Um final de semana com altos e baixos, em Bebedouro. No esporte, a Inter consegue classificação antecipada e os times de futsal feminino e masculino brilharam em quadra. Porém, na madrugada de domingo (4), um corpo foi deixado em uma das ruas mais movimentadas da cidade e acidentes levaram a vida de jovens nas estradas. Como está no verso, isto aqui é um pedacinho do Brasil.
A nossa cidade não foge do que acontece em outros municípios, principalmente os maiores, atingidos por altos índices de criminalidade. Nos acidentes automobilísticos nas pistas, falta saber se falta mais segurança nas rodovias ou aprimoramento dos veículos e da maneira de dirigir para poupar mais vidas. Os carros estão cada vez mais velozes e avançados, mas a fragilidade permanece.

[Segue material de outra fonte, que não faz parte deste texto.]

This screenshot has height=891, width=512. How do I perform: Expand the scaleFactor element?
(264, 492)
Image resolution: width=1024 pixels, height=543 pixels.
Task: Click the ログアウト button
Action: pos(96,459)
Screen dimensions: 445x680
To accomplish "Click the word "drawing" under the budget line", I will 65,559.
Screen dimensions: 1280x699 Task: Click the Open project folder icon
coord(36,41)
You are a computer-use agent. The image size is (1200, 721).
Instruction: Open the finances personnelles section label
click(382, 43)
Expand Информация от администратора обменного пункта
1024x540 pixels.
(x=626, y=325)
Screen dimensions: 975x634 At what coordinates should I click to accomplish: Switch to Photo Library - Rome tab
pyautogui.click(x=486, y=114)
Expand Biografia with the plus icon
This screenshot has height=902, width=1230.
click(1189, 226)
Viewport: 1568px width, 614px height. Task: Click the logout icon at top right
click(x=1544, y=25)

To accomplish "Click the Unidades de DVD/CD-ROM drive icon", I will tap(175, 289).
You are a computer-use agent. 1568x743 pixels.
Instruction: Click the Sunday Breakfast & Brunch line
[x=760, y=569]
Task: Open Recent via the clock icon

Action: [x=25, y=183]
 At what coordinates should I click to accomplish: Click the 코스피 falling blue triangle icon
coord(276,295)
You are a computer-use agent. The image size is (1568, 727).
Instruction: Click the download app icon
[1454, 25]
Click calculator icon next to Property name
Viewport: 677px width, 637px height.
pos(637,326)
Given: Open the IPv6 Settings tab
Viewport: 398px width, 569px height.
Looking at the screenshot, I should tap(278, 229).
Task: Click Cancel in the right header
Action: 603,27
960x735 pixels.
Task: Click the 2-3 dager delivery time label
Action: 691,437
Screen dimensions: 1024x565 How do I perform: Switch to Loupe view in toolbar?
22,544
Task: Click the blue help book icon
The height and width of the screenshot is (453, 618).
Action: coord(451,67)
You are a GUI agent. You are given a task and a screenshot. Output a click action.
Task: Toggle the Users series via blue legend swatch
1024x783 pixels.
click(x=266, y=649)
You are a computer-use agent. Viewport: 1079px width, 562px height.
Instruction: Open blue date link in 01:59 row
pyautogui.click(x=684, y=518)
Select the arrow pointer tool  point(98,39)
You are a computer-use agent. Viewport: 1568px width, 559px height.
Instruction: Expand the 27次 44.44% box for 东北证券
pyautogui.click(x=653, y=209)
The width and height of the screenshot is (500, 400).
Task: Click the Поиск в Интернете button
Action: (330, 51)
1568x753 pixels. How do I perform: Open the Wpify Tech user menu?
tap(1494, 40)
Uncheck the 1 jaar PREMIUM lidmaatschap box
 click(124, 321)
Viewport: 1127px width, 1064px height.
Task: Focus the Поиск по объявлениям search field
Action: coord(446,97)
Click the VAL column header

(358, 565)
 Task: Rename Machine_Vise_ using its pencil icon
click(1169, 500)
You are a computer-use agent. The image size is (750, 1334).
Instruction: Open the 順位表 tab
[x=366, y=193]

Nesta terça-feira (6), começa uma das maiores feiras agrícolas da região, a Feacoop, realizada pelas cooperativas Coopercitrus e Sicoob Credicitrus. Pelo desempenho das vendas se perceberá o rumo do país. Os agricultores são responsáveis pela manutenção da estabilidade do Real e pelos números positivos da balança comercial. Se eles forem mais moderados nas compras de insumos e máquinas, o país pode colocar o pé no freio da economia, porque produtores rurais não arriscam.
Talvez, o melhor seria se as máquinas administrativas e esferas de governo inspirassem-se na sincronia do esporte. Não existe time feito de uma pessoa só. Não deveria estar separado, o Brasil industrial do mundo rural. Um depende do outro. Como não dá para entender, no governo federal, que possa existir ministérios da Agricultura e da Reforma Agrária, separados. Qualquer pessoa sensata sabe que só a união faria bem para os agricultores. Entretanto, a manutenção das duas estruturas só atende interesses políticos. Como também não dá para entender como ainda permanece neste país, a separação entre polícias civil e militar. A junção, além de resultar em mais eficiência seria economicamente melhor para um país sustentado pelo campo. Tudo isto é lógico, mas a classe dirigente política sequer sabe plantar batatas. A única coisa que sabe decor e salteado é dar uma banana para quem produz.

Publicado na edição nº 9580, dos dias 6 e 7 de agosto de 2013.